* Dollar up slightly, poised for fourth week of losses
* U.S. payrolls ahead of estimates, hourly earnings fall
* No “Trump fatigue” in investment flows: BAML
* China unexpectedly tightens policy
* Broadly healthier corporate earnings help stocks
By Vikram Subhedar
LONDON, Feb 3 (Reuters) - The dollar headed for its fourth straight weekly loss as stocks rose after better-than-expected U.S. payrolls data masked underlying weakness in wage growth that may keep the Federal Reserve from raising interest rates next week.
Futures on Wall Street rose 0.5 percent to session highs while European stocks extended earlier gains and were trading up 0.8 percent.
Earlier in the day, an unexpected tightening of policy by China’s central bank put Asian markets, already on the back foot on growing concerns about U.S. President Donald Trump’s aggressive policies, under further pressure.
Nonfarm payrolls increased by 227,000 jobs last month, the largest gain in four months, the U.S. Labor Department said on Friday. But the unemployment rate rose one-tenth of a percentage point to 4.8 percent and wages increased modestly, suggesting that there was still some slack in the labor market.
The focus now shifts to next week’s U.S. Federal Reserve rate decision.

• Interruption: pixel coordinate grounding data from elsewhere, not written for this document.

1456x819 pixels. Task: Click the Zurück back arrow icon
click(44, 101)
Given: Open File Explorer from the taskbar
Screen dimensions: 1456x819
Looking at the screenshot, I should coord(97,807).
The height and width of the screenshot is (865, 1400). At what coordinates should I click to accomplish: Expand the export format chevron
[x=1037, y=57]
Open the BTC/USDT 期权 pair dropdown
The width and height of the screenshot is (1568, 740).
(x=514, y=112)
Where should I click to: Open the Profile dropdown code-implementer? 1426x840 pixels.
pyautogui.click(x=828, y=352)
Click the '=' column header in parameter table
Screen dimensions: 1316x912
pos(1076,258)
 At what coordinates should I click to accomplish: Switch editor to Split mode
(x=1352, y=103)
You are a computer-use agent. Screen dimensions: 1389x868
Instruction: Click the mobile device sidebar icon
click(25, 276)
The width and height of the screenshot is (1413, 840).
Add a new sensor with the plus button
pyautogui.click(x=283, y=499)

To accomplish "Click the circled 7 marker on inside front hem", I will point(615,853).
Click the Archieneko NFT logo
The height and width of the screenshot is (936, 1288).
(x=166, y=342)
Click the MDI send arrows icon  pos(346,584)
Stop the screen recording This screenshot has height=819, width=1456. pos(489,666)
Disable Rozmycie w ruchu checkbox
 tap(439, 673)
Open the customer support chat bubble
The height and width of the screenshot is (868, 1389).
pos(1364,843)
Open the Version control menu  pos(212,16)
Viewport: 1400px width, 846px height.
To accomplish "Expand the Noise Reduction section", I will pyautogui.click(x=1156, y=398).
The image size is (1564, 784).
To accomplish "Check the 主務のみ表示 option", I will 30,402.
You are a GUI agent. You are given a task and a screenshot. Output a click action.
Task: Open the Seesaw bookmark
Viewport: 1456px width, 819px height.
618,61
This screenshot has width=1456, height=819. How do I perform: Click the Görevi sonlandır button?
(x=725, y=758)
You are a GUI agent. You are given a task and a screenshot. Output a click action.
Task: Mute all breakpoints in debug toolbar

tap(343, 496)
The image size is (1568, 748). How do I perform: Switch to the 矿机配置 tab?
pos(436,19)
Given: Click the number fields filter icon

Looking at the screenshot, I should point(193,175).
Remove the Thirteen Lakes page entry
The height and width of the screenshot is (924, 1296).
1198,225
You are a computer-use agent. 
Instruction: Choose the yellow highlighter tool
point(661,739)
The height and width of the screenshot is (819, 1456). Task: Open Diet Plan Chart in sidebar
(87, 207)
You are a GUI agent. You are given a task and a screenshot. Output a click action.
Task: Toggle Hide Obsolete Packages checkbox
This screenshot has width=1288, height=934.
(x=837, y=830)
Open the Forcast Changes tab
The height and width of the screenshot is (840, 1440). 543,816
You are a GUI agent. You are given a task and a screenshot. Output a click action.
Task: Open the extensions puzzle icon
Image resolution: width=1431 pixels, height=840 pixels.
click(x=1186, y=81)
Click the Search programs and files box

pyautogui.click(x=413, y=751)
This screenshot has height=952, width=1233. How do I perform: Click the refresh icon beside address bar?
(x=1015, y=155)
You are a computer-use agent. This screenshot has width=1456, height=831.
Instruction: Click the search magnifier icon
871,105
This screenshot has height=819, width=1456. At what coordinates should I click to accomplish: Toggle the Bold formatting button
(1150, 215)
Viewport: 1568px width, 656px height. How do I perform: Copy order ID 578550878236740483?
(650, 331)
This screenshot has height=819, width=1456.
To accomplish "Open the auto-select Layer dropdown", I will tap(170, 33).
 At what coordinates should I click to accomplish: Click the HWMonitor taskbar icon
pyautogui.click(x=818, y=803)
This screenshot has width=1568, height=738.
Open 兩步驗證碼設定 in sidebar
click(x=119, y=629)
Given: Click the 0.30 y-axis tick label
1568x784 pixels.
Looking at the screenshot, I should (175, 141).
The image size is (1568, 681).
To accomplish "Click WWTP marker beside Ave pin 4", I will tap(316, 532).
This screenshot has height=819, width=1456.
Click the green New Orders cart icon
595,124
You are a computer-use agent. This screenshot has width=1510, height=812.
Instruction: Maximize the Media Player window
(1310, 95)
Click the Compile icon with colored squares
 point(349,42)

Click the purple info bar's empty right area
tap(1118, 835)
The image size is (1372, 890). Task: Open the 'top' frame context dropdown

“Continued strong job creation is tempered by the renewed sluggishness in wage growth, raising questions once again about the extent to which the functioning of the labor market has evolved. The sluggish wage growth will make the Fed more cautious about hiking in March,” said Mohamed El-Erian, chief economic adviser at Allianz.
The dollar pared some of its earlier gains against a basket of six major currencies, with the dollar index up 0.1 percent and below the 100 mark.
“The next hurdle for the USD to overcome is the Fed,” analysts at Morgan Stanley, led by strategist Hans Redekker, said in a note to clients, adding, however, that conditions for a resumption of the dollar to resume its rally have improved.
Reiterations of continued loose monetary policy in Europe, the Bank of Japan’s commitment to control the JGB yield curve and weaker yuan fixings by the People’s Bank of China are “three pluses” for the U.S. dollar, Morgan Stanley said.
Also, in FX markets sterling steadied after its worst fall since October, while the euro was set for its sixth week of gains in seven, at $1.0745 and having gone as high as $1.0829 after the latest signs that growth and inflation are rising in the euro zone.
The rally in risk assets following the U.S. presidential election has faded in recent weeks in what Bank of America-Merrill Lynch (BAML) called “Trump fatigue”. However, the broker noted that fund flows continued to point to broadly bullish sentiment.
Gauges of market volatility, such as the VIX, point to little concern over risks arising from Trump’s approach to foreign and trade policy and investors pumped more money into equities, company debt and emerging markets over the past week, BAML said, citing data from fund tracker EPFR.
“(The) VIX in DC higher than VIX on Wall St,” analysts at BAML wrote in a note.
Oil prices edged up after U.S. threats of new sanctions against Iran. Comments by Russian Energy Minister Alexander Novak that oil producers have cut their output in accordance with a pact agreed in December also helped to support prices.
Brent crude futures were up 21 cents, or 0.4 percent, to $56.76 a barrel. Brent is set to gain more than 2 percent for the week.
Front-month U.S. West Texas Intermediate crude futures climbed 15 cents, or 0.3 percent, to $53.69 a barrel.